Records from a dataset
%%
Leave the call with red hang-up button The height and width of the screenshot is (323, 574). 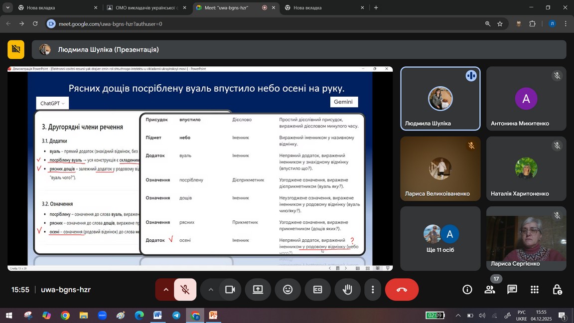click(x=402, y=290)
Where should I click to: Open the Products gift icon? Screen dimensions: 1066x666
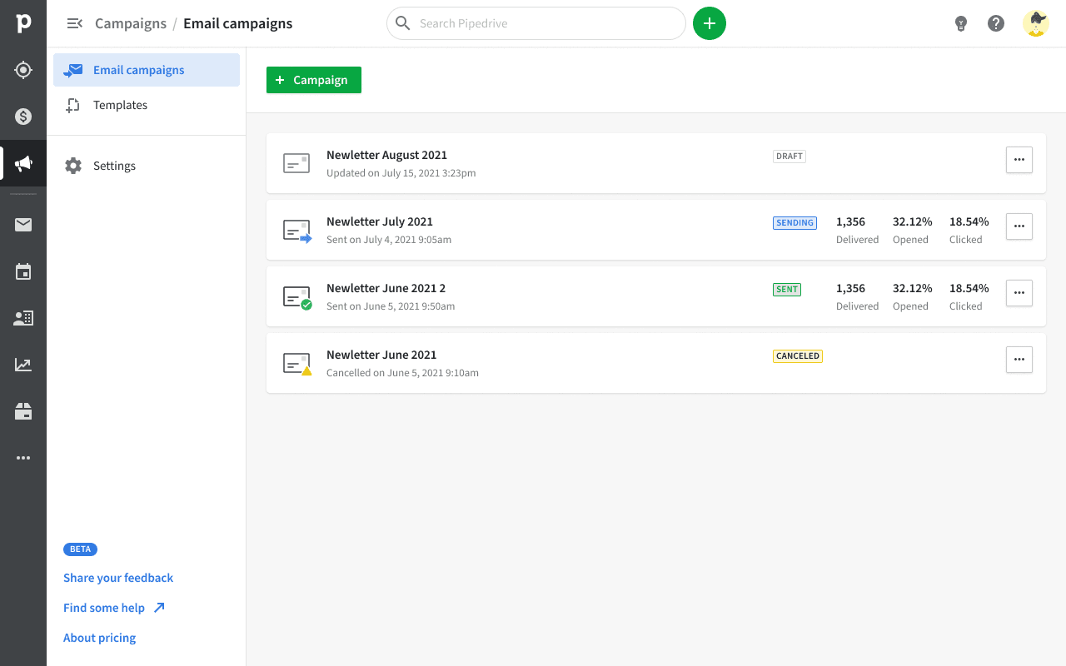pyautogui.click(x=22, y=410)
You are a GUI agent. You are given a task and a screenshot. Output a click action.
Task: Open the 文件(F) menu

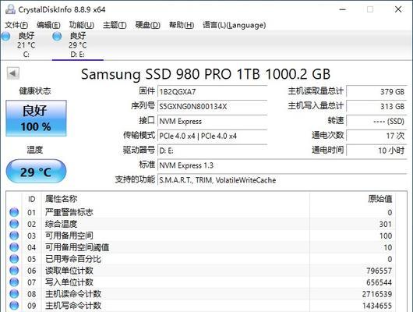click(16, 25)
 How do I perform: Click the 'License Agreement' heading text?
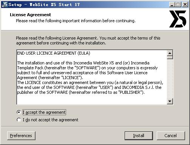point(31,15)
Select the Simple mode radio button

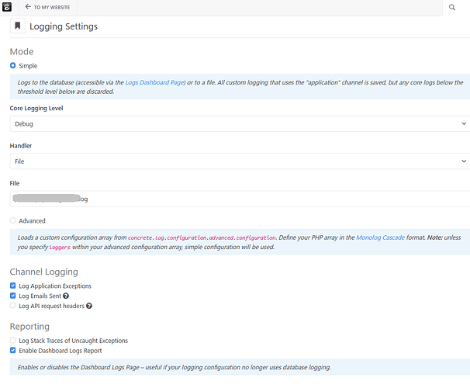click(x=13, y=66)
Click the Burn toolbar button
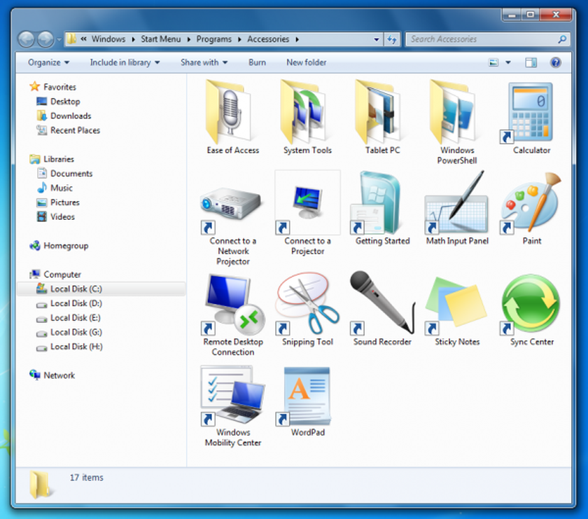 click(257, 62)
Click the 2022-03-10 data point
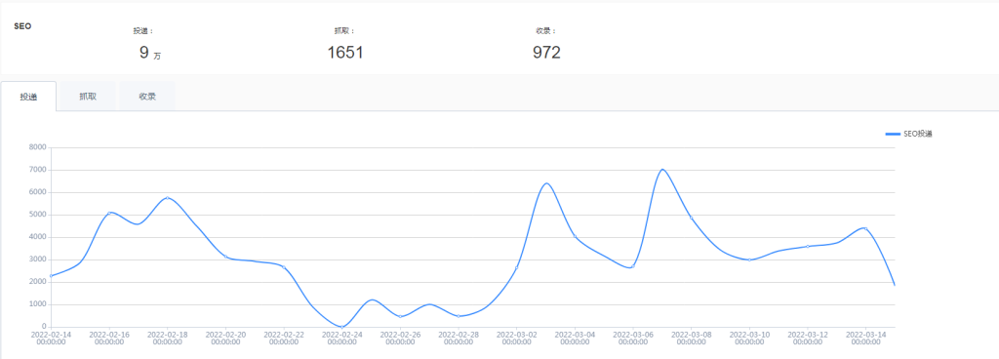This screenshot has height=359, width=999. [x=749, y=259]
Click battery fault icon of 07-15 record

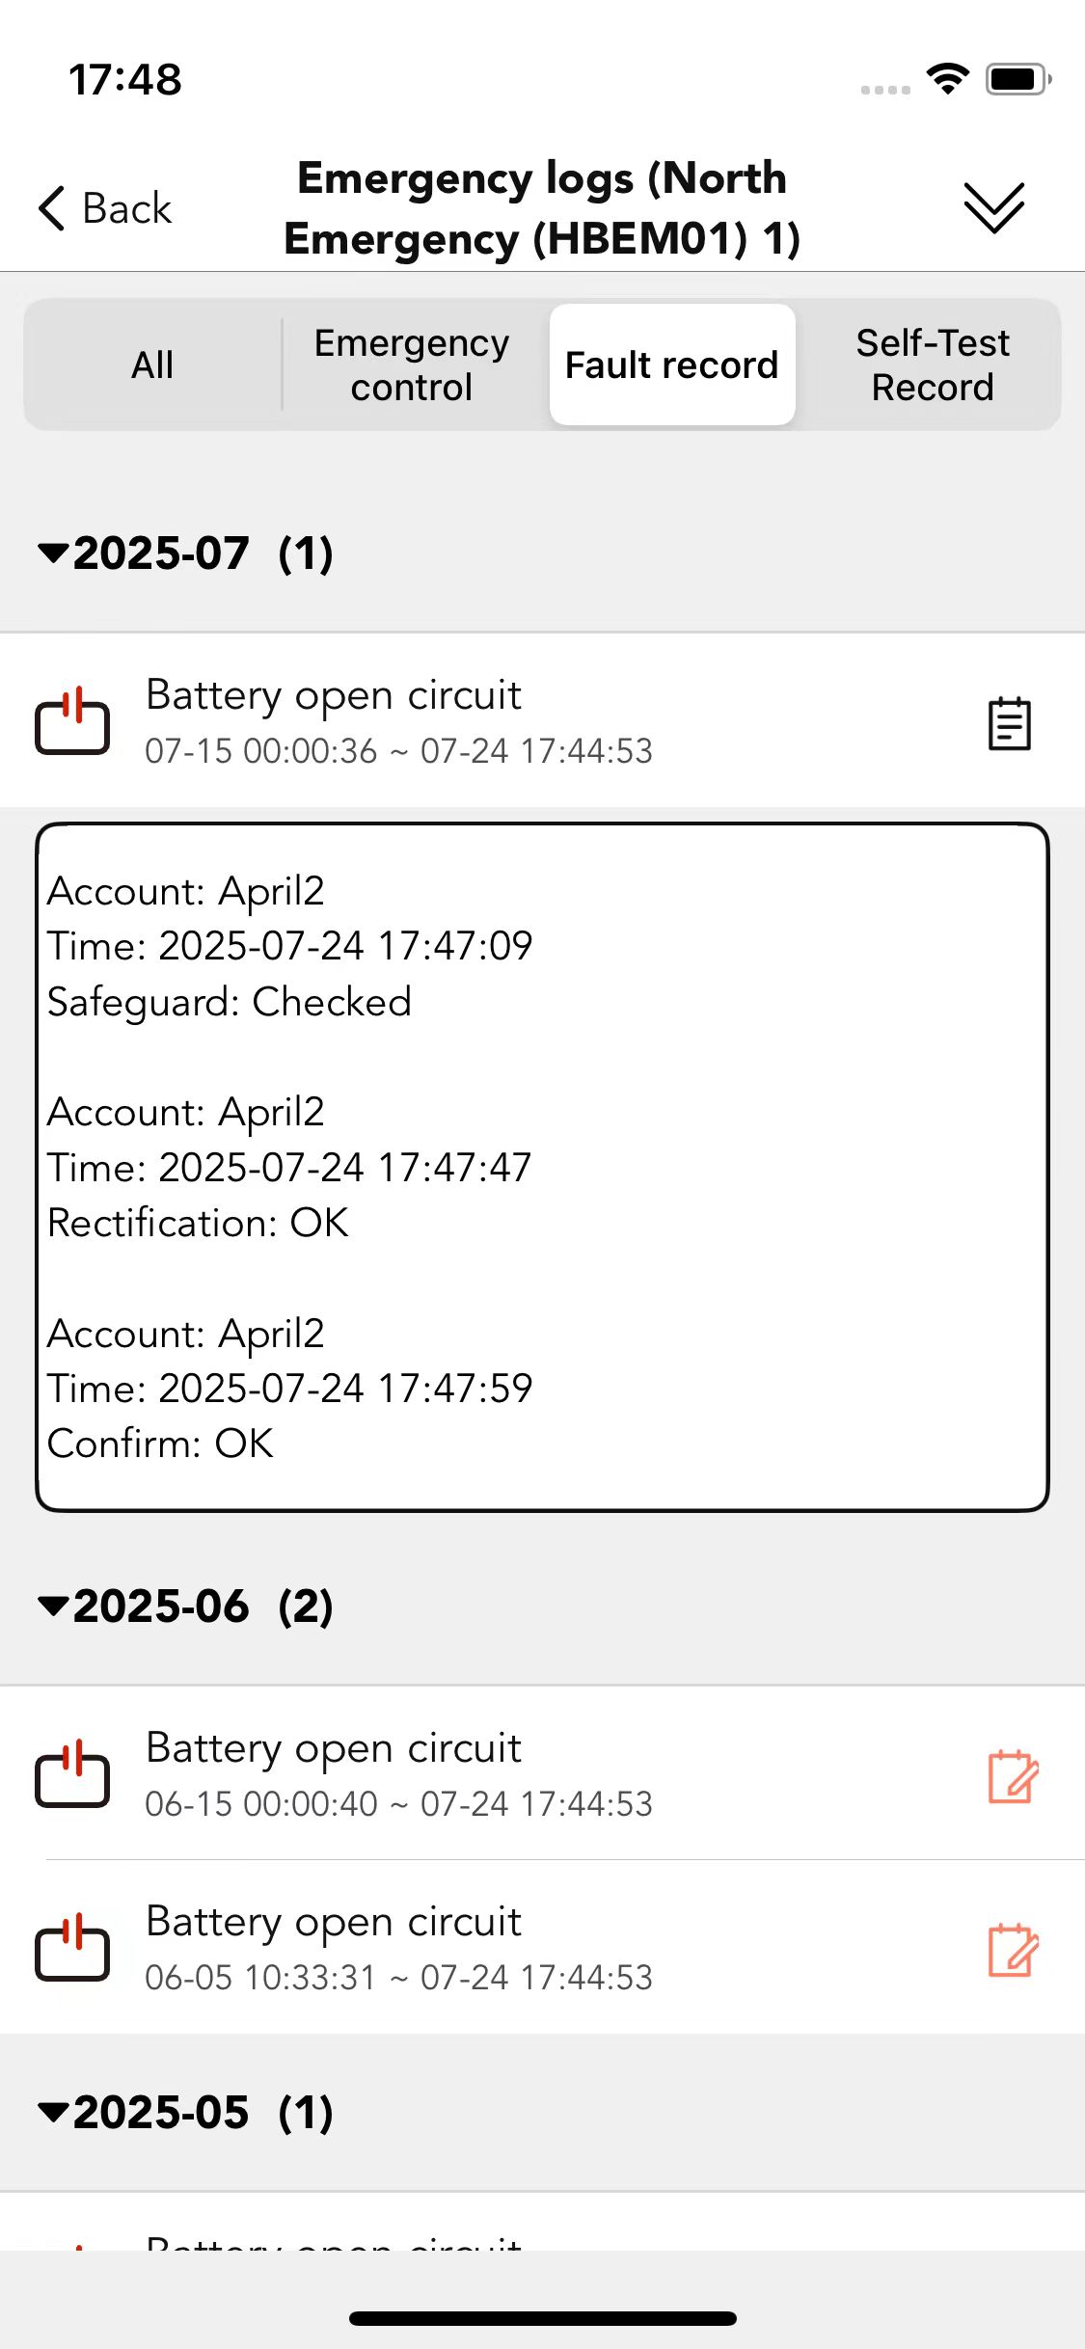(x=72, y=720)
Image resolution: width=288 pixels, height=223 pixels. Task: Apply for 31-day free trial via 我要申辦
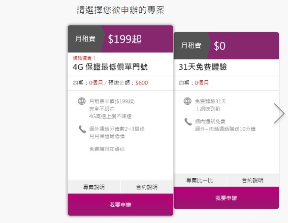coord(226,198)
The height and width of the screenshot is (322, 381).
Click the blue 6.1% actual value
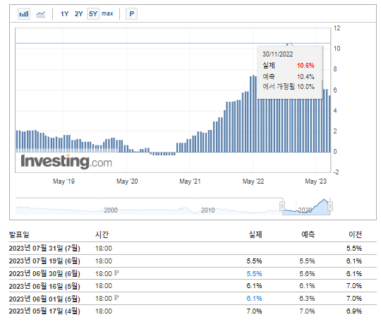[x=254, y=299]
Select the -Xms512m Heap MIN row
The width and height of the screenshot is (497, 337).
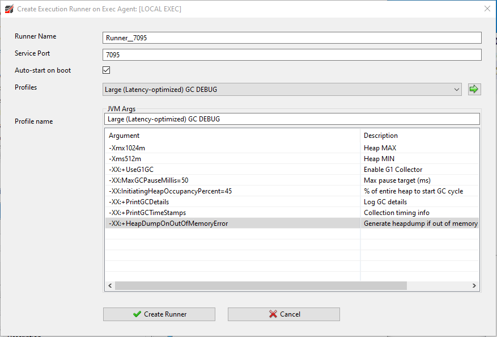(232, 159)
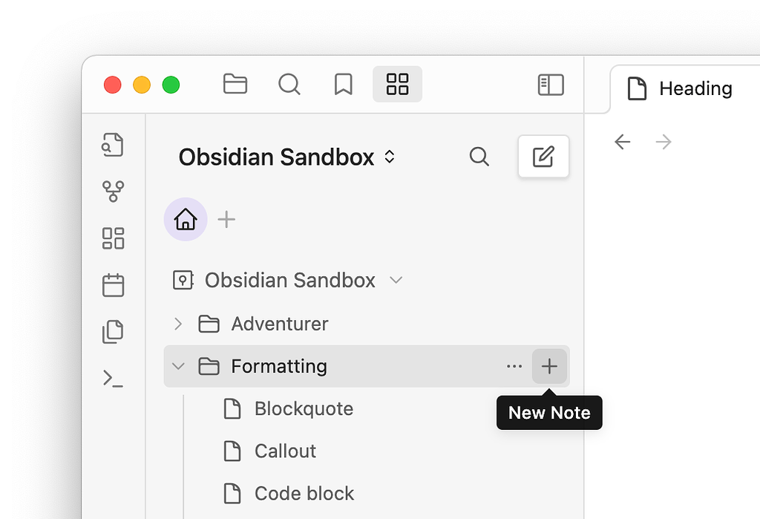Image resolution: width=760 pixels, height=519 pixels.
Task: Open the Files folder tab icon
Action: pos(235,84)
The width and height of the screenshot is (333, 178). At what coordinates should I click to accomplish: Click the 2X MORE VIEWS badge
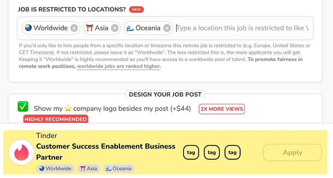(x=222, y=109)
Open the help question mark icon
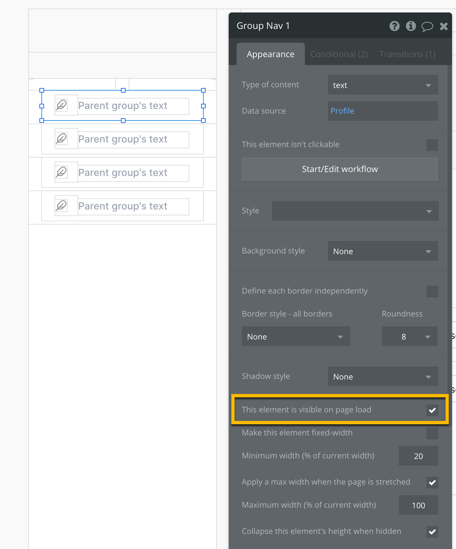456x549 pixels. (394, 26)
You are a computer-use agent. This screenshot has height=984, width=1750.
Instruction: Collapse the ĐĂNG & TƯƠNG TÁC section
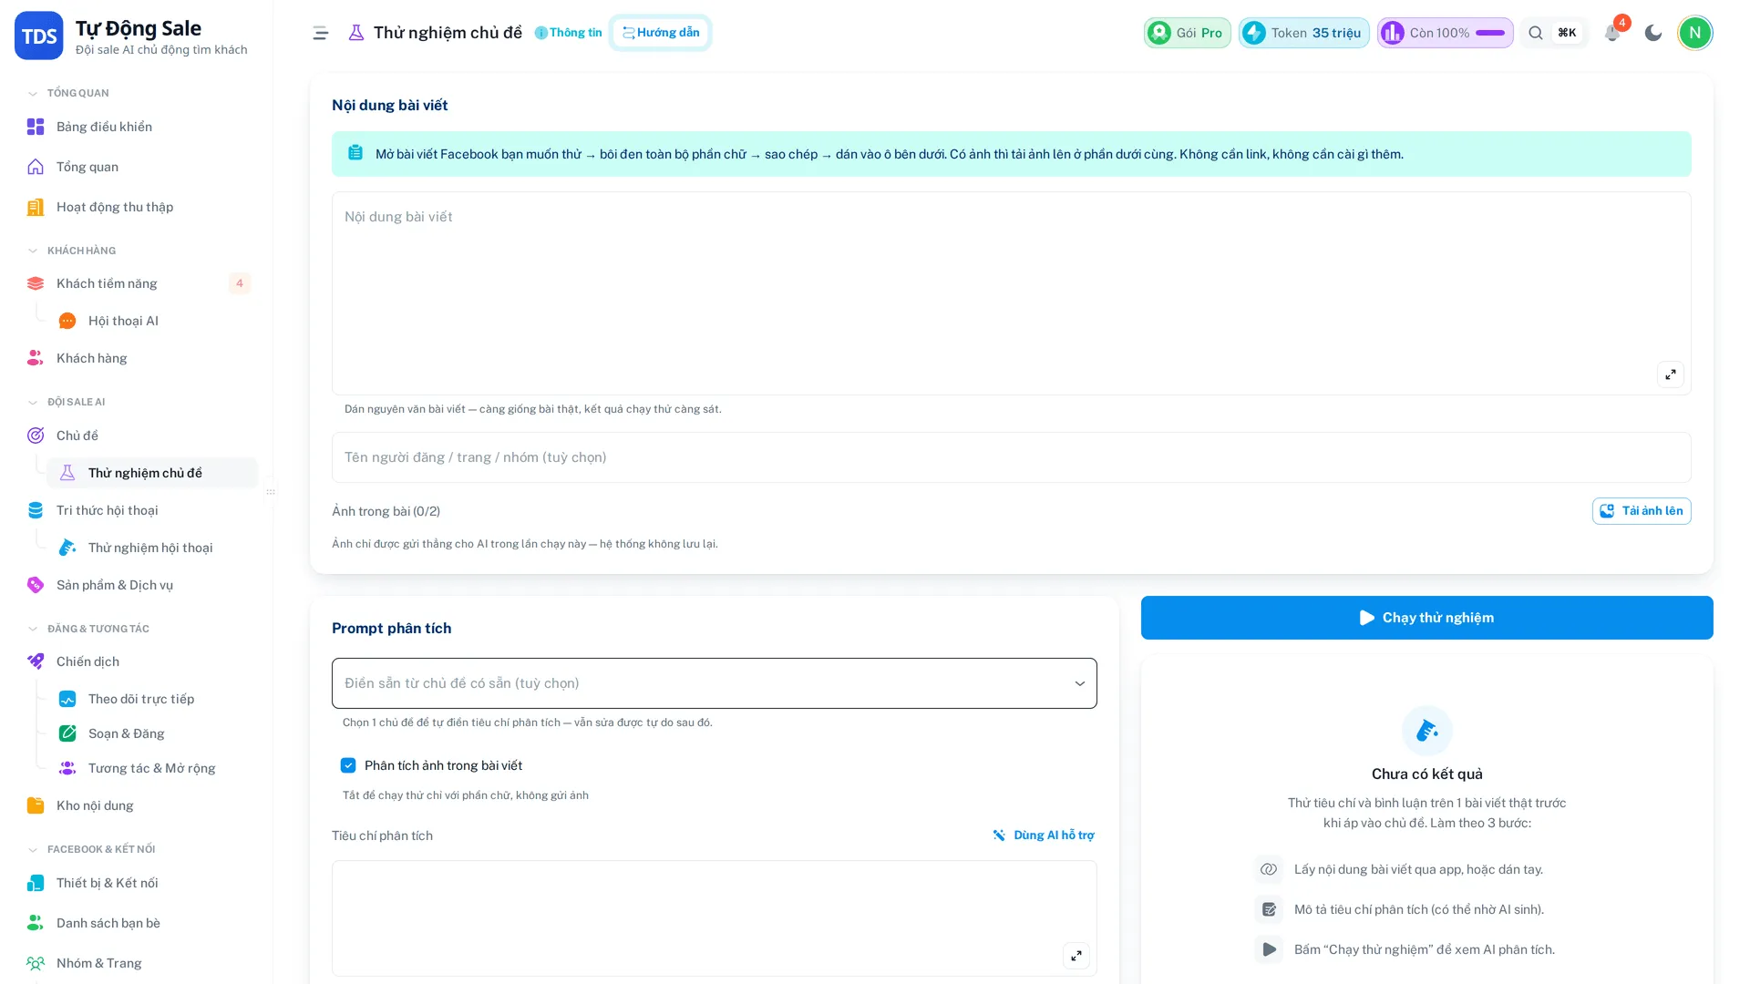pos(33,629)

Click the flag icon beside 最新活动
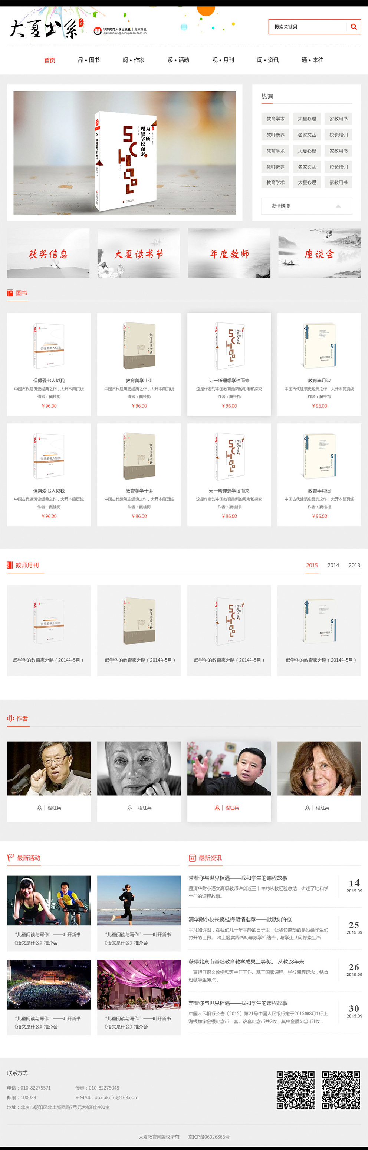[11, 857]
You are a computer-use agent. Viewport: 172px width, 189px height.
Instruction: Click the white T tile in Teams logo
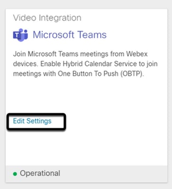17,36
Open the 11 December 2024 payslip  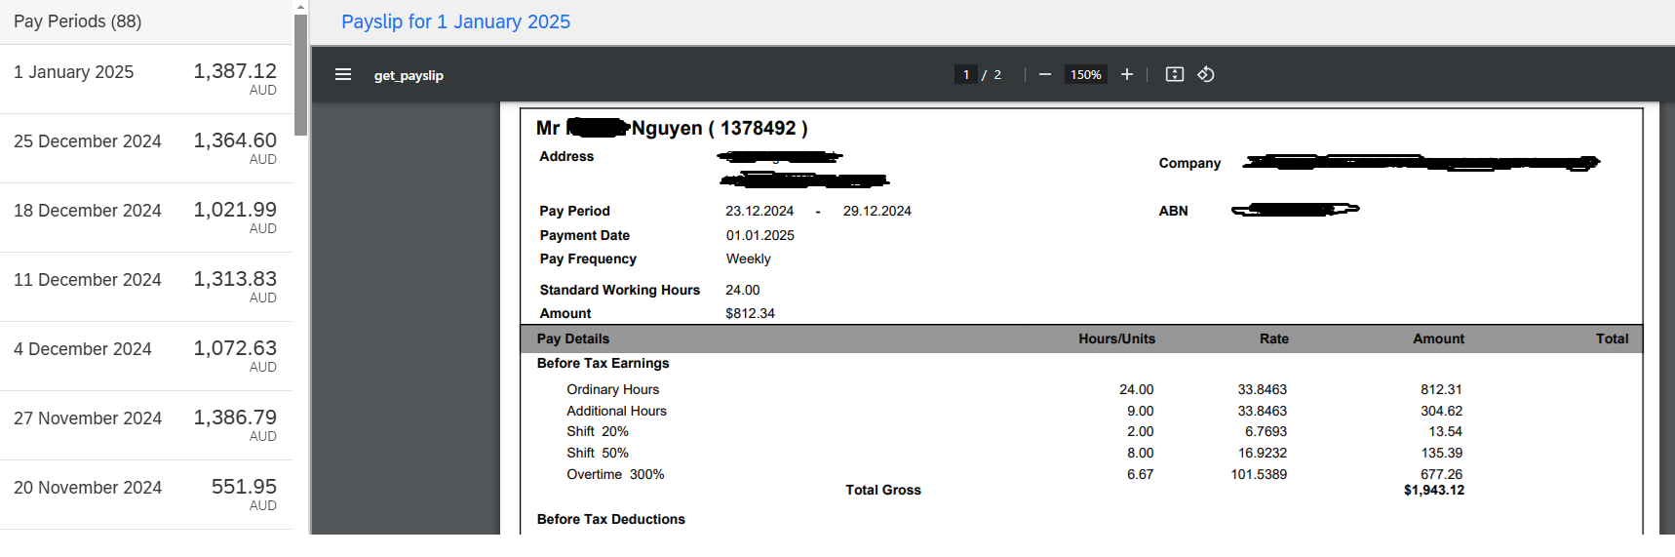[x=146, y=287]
%%
● **Exercise description**:
Arrange the lines of the material above as a JSON list of strings, one string per line and no blank lines, starting at the line that contains "Click the 2022-03-10 data point" and ending with the line that contains "[x=254, y=299]". Omit the pictures.

● **Solution below**:
[
  "Click the 2022-03-10 data point",
  "This screenshot has height=359, width=999. [x=749, y=259]",
  "Click battery fault icon of 07-15 record",
  "(x=72, y=720)",
  "Image resolution: width=288 pixels, height=223 pixels. Task: Apply for 31-day free trial via 我要申辦",
  "coord(226,198)",
  "The height and width of the screenshot is (322, 381).",
  "Click the blue 6.1% actual value",
  "[x=254, y=299]"
]